→ **What is being asked**
Starting at the line that contains "You are a computer-use", write out every line through the end of the records below exactly as it appears, and leave out all pictures.

→ **Source material**
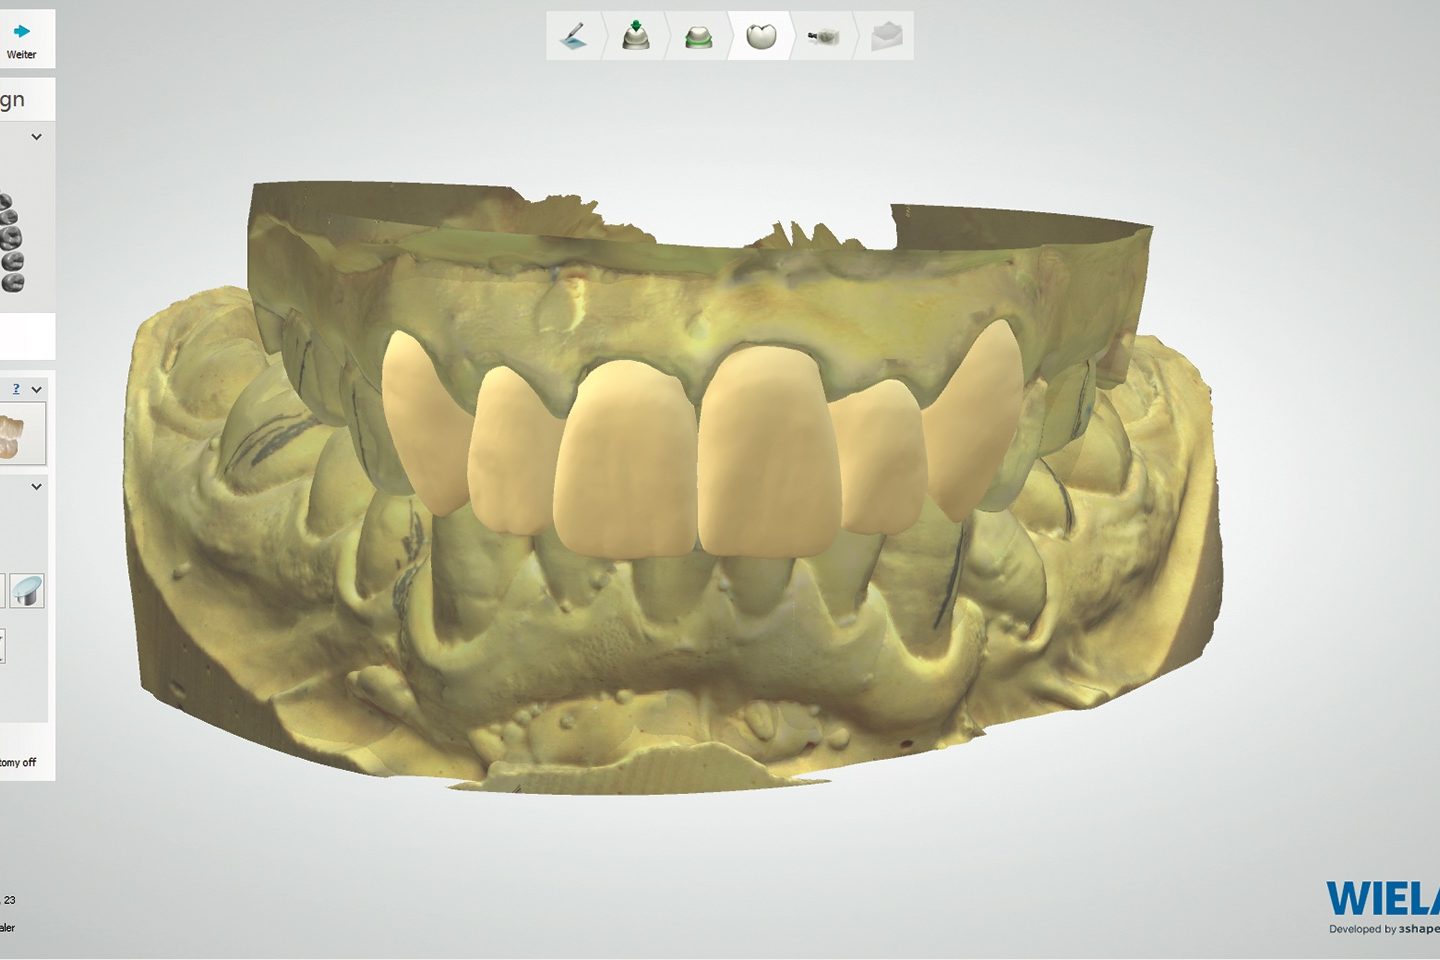
Task: Click the Weiter arrow button
Action: point(21,39)
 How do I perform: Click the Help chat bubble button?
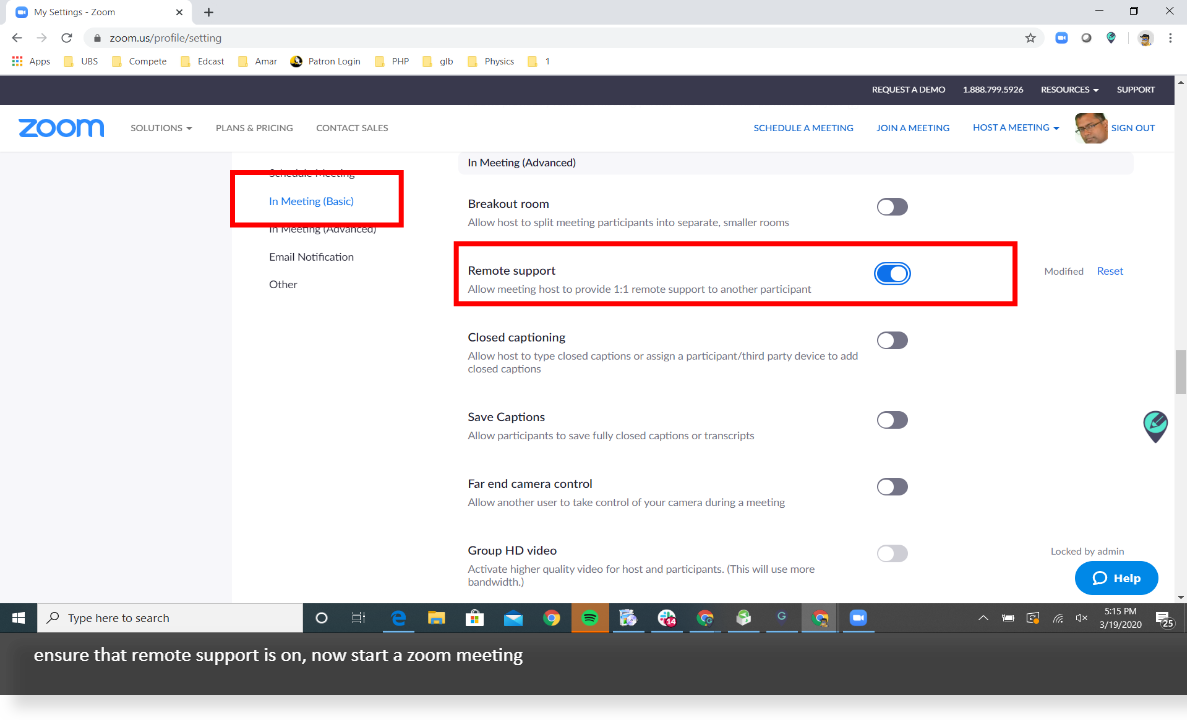tap(1116, 578)
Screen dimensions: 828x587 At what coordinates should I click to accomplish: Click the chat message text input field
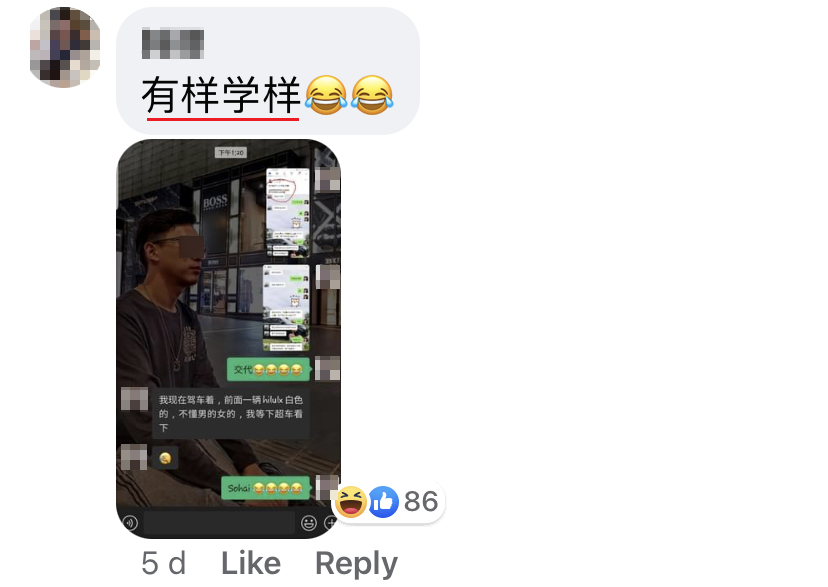219,523
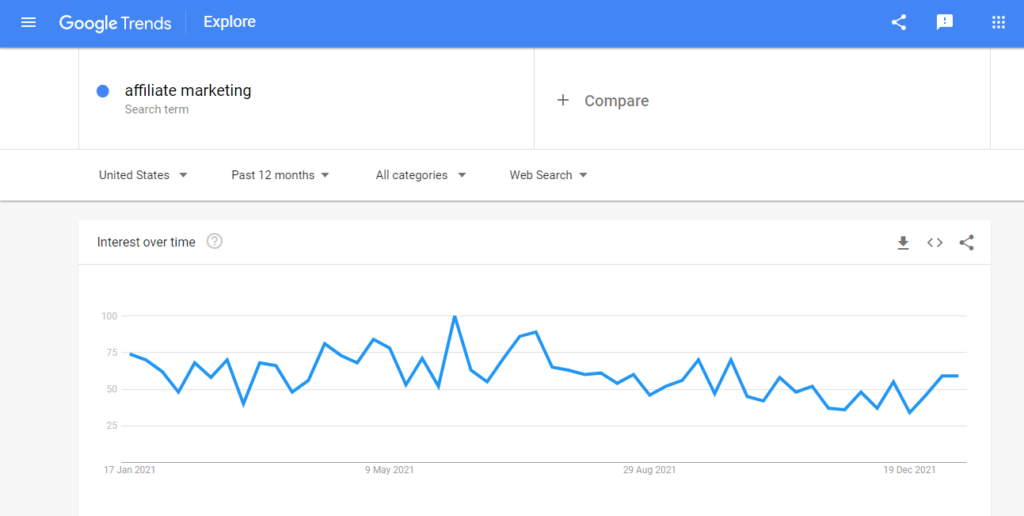Image resolution: width=1024 pixels, height=516 pixels.
Task: Click the embed code icon
Action: click(935, 243)
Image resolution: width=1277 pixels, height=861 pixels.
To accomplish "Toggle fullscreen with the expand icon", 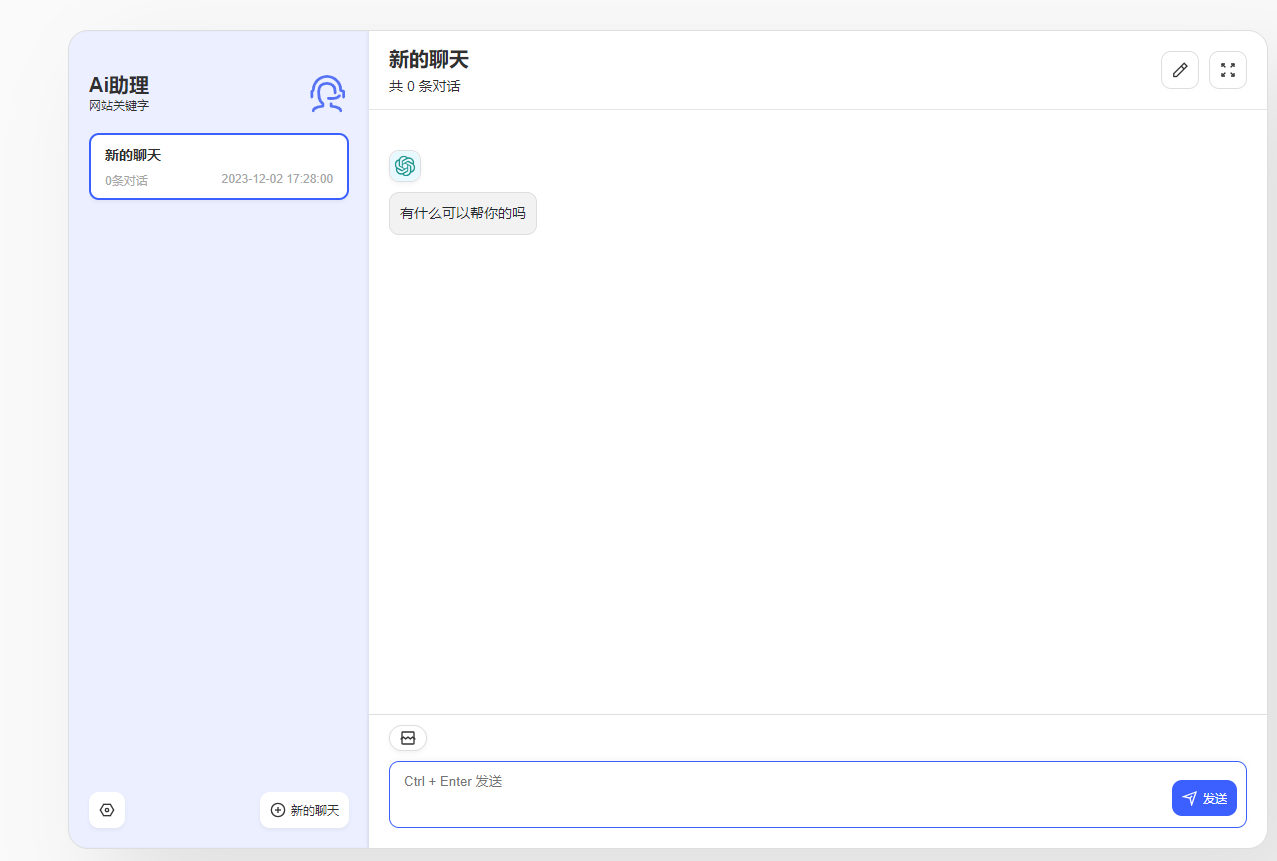I will click(1227, 70).
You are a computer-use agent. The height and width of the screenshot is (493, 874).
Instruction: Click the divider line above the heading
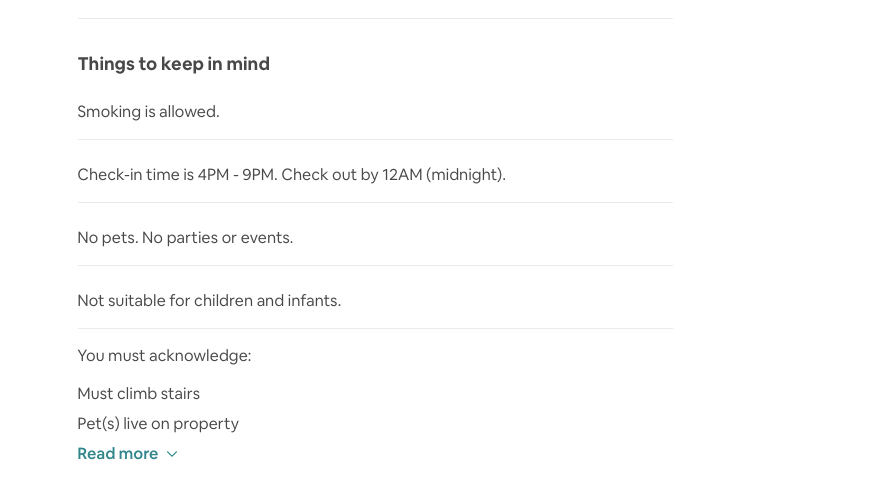375,18
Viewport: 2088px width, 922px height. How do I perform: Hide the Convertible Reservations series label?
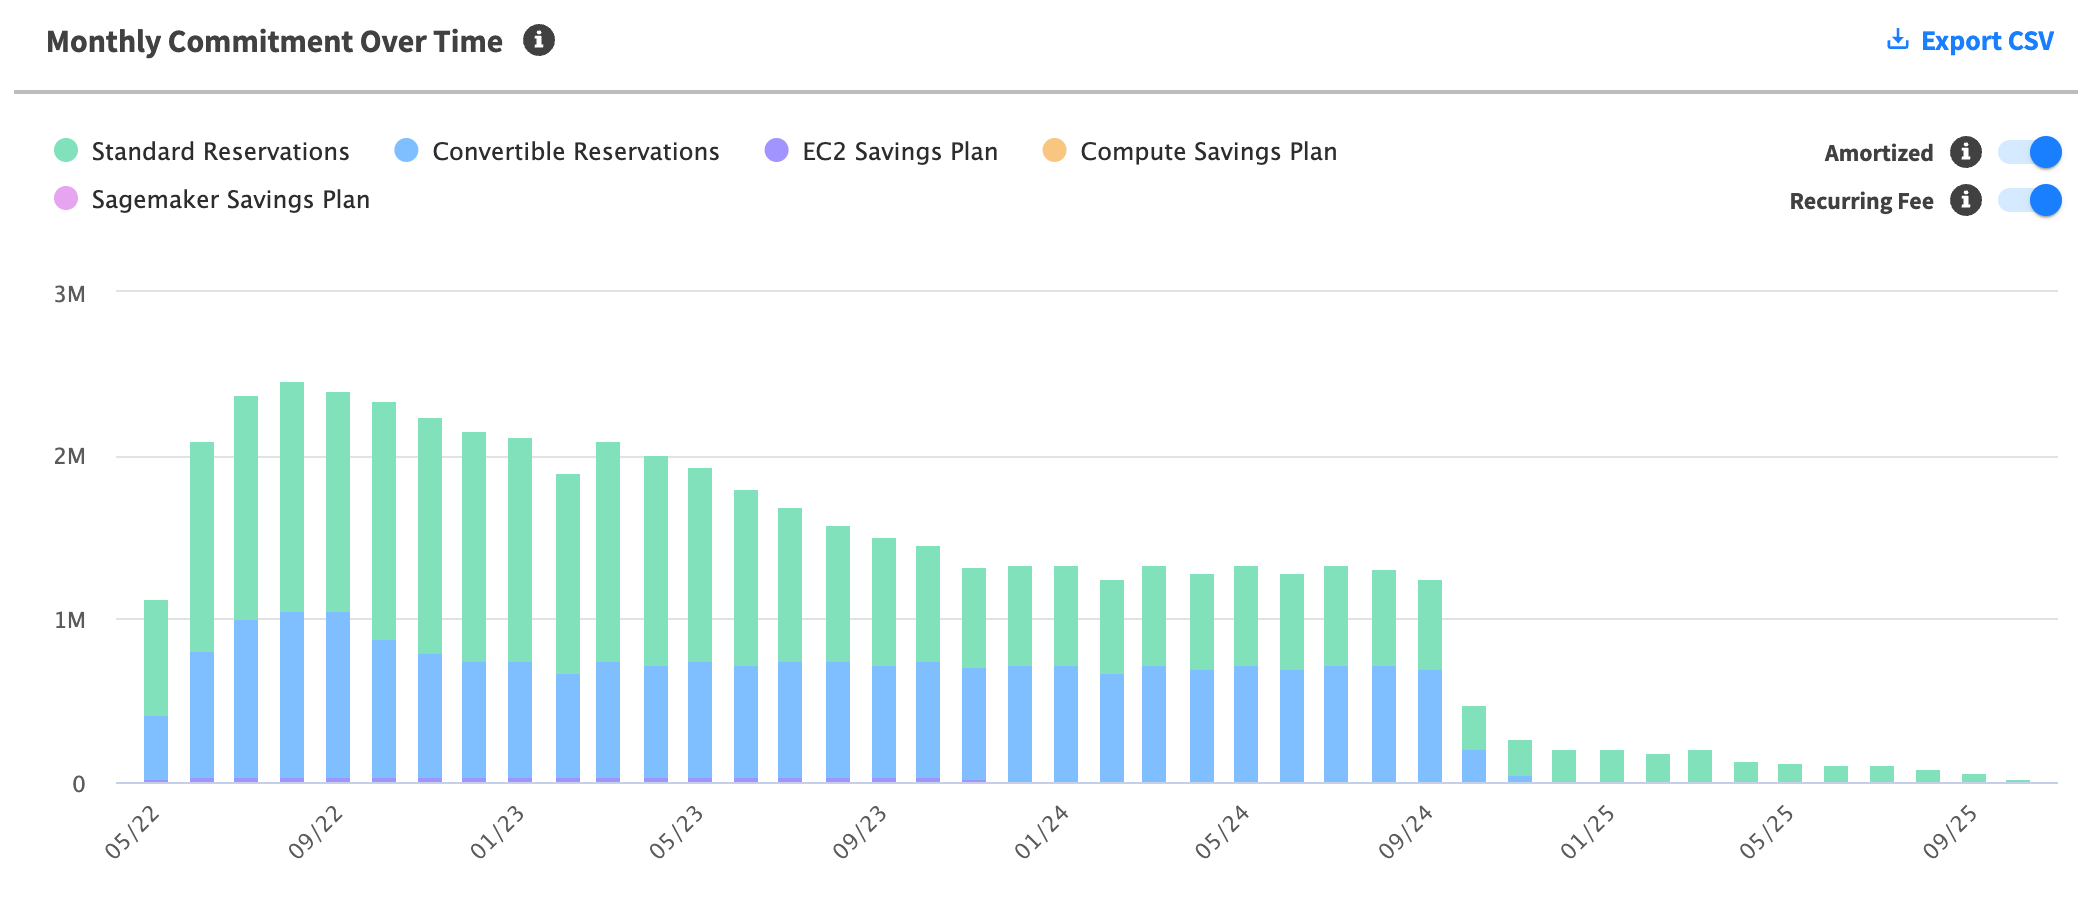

→ **Output below**
You are a computer-use agent. The height and width of the screenshot is (493, 874).
Instruction: Click the divider line above the heading
375,18
Viewport: 2088px width, 922px height. How do I perform: Hide the Convertible Reservations series label?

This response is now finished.